Nichols holds a master's degree from Columbia University Graduate School of Journalism and bachelor's degree from the University of Wisconsin–Parkside. He used to be the national correspondent for newspapers in Toledo and Pittsburgh.

==Career==
He works as the Executive Editor of The Nation Magazine in New York and an editor for The Capital Times based in Madison, Wisconsin. Nichols was formerly the Washington correspondent for The Nation and wrote "The Beat" blog for the magazine. He is a regular contributor to In These Times and The Progressive. He appears in the documentary films Outfoxed, Unprecedented: The 2000 Presidential Election, Orwell Rolls in His Grave, and Call It Democracy. Nichols is co-founder, with Robert McChesney and Josh Silver, of Free Press.
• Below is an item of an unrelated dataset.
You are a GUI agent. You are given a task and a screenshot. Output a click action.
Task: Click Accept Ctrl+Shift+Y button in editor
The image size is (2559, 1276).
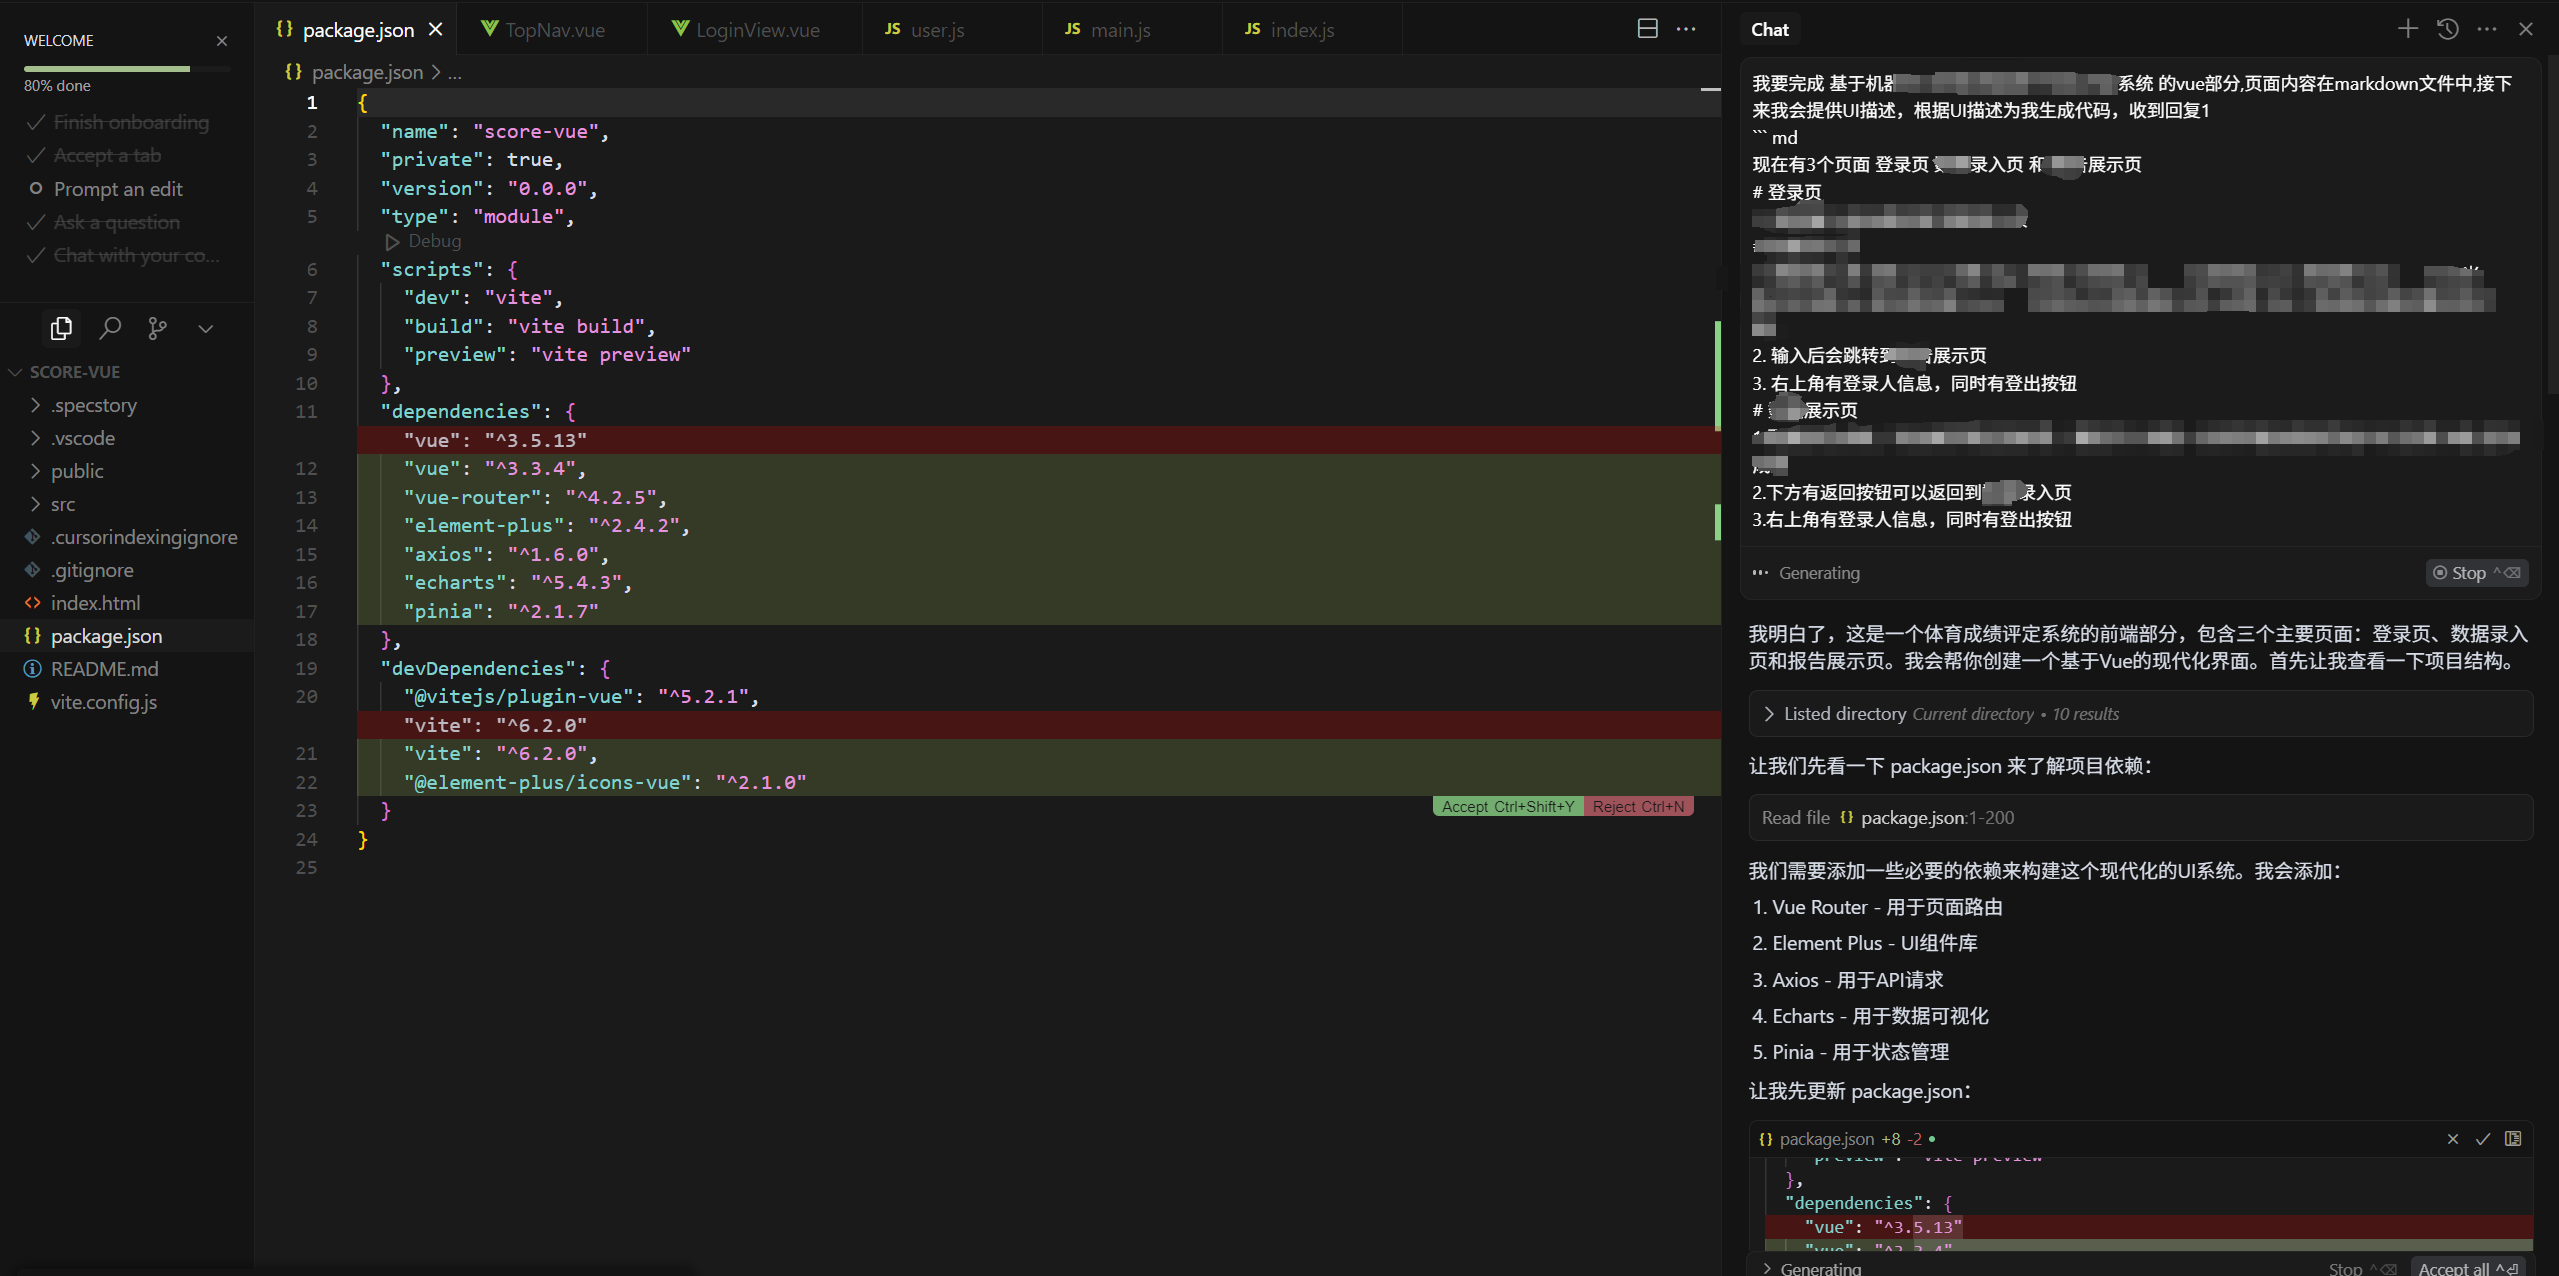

Nichols is a regular radio and TV guest of many liberal and progressive talk shows, including The Ed Show with Ed Schultz on MSNBC, Up with Chris Hayes on MSNBC, The Drive Home with Sly on The Big Oldies WEKZ 93.7 (Monroe, WI), Thom Hartmann, and Jon Wiener on KPFK in Los Angeles.

== Personal life ==
He lives in Madison, Wisconsin with his wife Mary Bottari, who is the Director of Strategic Partnerships for Law Forward and the former chief of staff for the city of Madison.

== Bibliography ==

=== Books ===
- It's the Media, Stupid! By John Nichols and Robert W. McChesney. New York: Seven Stories Press, 2000.
- Jews for Buchanan: Did You Hear the One About the Theft of the American Presidency?. By John Nichols with David Deschamps. New York: New Press, 2001.
- Our Media, Not Theirs: The Democratic Struggle Against Corporate Media. By Robert W. McChesney and John Nichols. New York: Seven Stories, 2002.
- Dick: The Man Who Is President / The Rise and Rise of Richard B. Cheney: Unlocking the Mysteries of the Most Powerful Vice President in American History. By John Nichols. New York: New Press, 2004/2005.
- The Genius of Impeachment: The Founders' Cure for Royalism. By John Nichols. New York: New Press, 2006.
- Tragedy & Farce: How the American Media Sell Wars, Spin Elections and Destroy Democracy. By John Nichols and Robert W. McChesney. New York: New Press, 2006
- The Death and Life of American Journalism: The Media Revolution that Will Begin the World Again. By Robert W. McChesney and John Nichols. New York: Nation Books, 2010.
- The "S" Word: a Short History of An American Tradition ... Socialism. By John Nichols. New York: Verso, 2011.
- Uprising: How Wisconsin Renewed the Politics of Protest, from Madison to Wall Street. By John Nichols. New York: Nation Books, 2012.
- Dollarocracy: How the Money-and-Media-Election Complex is Destroying America. By John Nichols and Robert W. McChesney. New York: Nation Books, 2013.
- People Get Ready: The Fight Against a Jobless Economy and a Citizenless Democracy. By Robert W. McChesney & John Nichols. New York: Nation Books 2016.
- Horsemen of the Trumpocalypse: A Field Guide to the Most Dangerous People in America. by John Nichols. New York: Nation Books, August 2017. ISBN 978-1568587806
- The Fight for the Soul of the Democratic Party: The Enduring Legacy of Henry Wallace's Anti-Fascist, Anti-Racist Politics by John Nichols. Verso Books, April 2020. ISBN 9781788737401
- Coronavirus Criminals and Pandemic Profiteers: Accountability for Those Who Caused the Crisis, by John Nichols. Verso Books, Jan. 2022. ISBN 9781839763779
- It's OK to Be Angry About Capitalism by Senator Bernie Sanders and John Nichols. Penguin Random House, Feb. 2023, a New York Times Best Seller. ISBN 9780593238714

=== Articles ===
- 2009: John Nichols and Robert W. McChesney. "The Death and Life of Great American Newspapers", The Nation.
- 2010: John Nichols and Robert W. McChesney. "How to Save Journalism", The Nation.